Briefly he thought of telling her that he had lived in this building for years, that he was Anatoly Pavlovich, Anatoly, Tolya, Tolik…. The cat stretched and crept away from the fifth-floor windowsill; the old woman watched him with a heavy, indifferent gaze. He noticed the ugly, hair-sprouting mole above her upper lip.
“Thank you,” he said after a silence. “I did get a bit sidetracked, but I finally know where I am.”
Without another glance, he turned away from his childhood and moved off into the deepening dusk. The city felt abandoned. He crossed a dank courtyard, followed a gloomy alley into a dead end, took a wrong turn, crossed another yard, this one piled high with broken furniture, emerged onto a poorly illuminated, quiet street, and no longer noticing where he was going, quickly walked past a decrepit church, a small garden, a basement converted into an art gallery, with posters in the pavement-level windows advertising some exhibition, a neighborhood bakery, already locked for the night… Then, abruptly, he stopped and retraced his steps, certain that it could not be, that his fleeting glimpse had misled him—yet all the same in need of a second, reassuring look.

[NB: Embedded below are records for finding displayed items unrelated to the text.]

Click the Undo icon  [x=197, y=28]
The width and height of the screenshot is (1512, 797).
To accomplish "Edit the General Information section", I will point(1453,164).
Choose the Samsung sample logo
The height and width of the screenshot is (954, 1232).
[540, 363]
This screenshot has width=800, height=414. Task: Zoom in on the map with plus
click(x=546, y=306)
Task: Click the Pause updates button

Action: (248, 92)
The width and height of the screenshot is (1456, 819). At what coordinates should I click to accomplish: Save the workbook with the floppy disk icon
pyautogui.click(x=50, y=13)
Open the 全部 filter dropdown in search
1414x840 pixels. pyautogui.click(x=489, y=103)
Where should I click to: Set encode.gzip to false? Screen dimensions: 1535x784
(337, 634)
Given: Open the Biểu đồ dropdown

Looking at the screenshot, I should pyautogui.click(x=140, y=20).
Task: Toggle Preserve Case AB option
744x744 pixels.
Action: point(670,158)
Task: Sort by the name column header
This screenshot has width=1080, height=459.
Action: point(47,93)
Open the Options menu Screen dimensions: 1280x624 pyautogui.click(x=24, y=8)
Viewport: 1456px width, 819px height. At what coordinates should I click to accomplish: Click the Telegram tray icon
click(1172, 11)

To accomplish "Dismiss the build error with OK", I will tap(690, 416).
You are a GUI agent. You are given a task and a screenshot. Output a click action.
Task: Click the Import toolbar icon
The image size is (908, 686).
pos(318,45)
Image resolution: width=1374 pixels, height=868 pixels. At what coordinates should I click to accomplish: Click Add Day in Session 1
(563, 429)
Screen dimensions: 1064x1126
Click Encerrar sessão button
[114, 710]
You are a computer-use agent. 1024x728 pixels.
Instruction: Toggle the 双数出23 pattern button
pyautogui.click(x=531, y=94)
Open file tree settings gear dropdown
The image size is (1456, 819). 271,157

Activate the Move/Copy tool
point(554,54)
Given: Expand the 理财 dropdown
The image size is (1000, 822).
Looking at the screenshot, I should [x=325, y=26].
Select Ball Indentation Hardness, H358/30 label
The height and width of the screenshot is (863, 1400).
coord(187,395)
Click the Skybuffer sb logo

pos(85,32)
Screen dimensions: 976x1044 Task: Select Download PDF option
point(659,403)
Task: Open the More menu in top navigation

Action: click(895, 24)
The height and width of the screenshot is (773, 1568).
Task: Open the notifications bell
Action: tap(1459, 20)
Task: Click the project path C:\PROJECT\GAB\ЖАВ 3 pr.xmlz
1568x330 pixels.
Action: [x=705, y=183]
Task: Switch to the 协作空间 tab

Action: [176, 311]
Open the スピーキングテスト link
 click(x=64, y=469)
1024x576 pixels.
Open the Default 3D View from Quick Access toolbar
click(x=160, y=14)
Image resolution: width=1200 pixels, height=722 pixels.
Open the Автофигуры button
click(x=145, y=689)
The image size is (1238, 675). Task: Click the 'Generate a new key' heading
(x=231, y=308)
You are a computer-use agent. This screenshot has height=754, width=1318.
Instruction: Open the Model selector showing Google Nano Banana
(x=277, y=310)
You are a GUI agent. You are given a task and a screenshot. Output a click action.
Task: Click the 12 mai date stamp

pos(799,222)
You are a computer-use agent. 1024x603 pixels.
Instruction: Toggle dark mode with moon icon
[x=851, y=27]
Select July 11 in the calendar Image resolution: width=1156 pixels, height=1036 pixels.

It could not be, and yet it was. On the posters in the gallery windows, motley letters bobbed jarringly up and down, proclaiming: “L. B. Belkin. Moscow Through a Rainbow.”
The small print underneath announced that the gallery was open from eleven to six. Sukhanov’s watch still showed thirteen minutes past ten of some lost, forgotten day, but he recalled hearing seven strikes of a remote clock reverberating through some alley. Relieved to find the place closed, he peered into the windows—and was startled to see a light inside and, in its bright electric circle, the indistinct blur of paintings on a wall and, shockingly, Lev Belkin himself, wearing his old velveteen blazer and bow tie, talking to someone hidden from view.
He hesitated, then, resolving to wait, moved off into obscurity on the opposite side of the street. After a passage of time he no longer had the capacity to measure, the basement door opened, and out came Belkin, supporting the elbow of a neatly dressed old man with a shrunken, hauntingly familiar face. The door slammed behind them.
“Are you sure you won’t stay the night?” said Belkin, and his words rang through the empty street with the hollow emphasis of an actor on a booming stage. “My place isn’t much, but I do have a moth-eaten couch.”
“No, thank you, but no,” replied the old man. “I should be getting home.” The echoing walls amplified and carried his lisp, and all at once Sukhanov knew who he was—the chance passenger seated next to him on the nightmarish train that had delivered him from the crumbling darkness of the frescoed church to the paling dawn over the museum cell full of banished paintings. “You know how it is when work is calling, and unlike you young people, I don’t have much time left. Most obliged to you for the tour of the gallery, it was highly illuminating.”
Lifting a hand to the brim of a nonexistent hat, the old man turned and shuffled away. Belkin called out, “Honored to meet you! The metro will be on your left!” and for a minute watched the man’s stooped back descend into the night; then, fishing out a handful of keys from his pocket, he bent to lock the door. Sukhanov remained still. In another moment, Belkin dropped his keys back into the velveteen depths of his blazer and strode down the street after the old man, whose painfully slow progress had already been obliterated by shadows.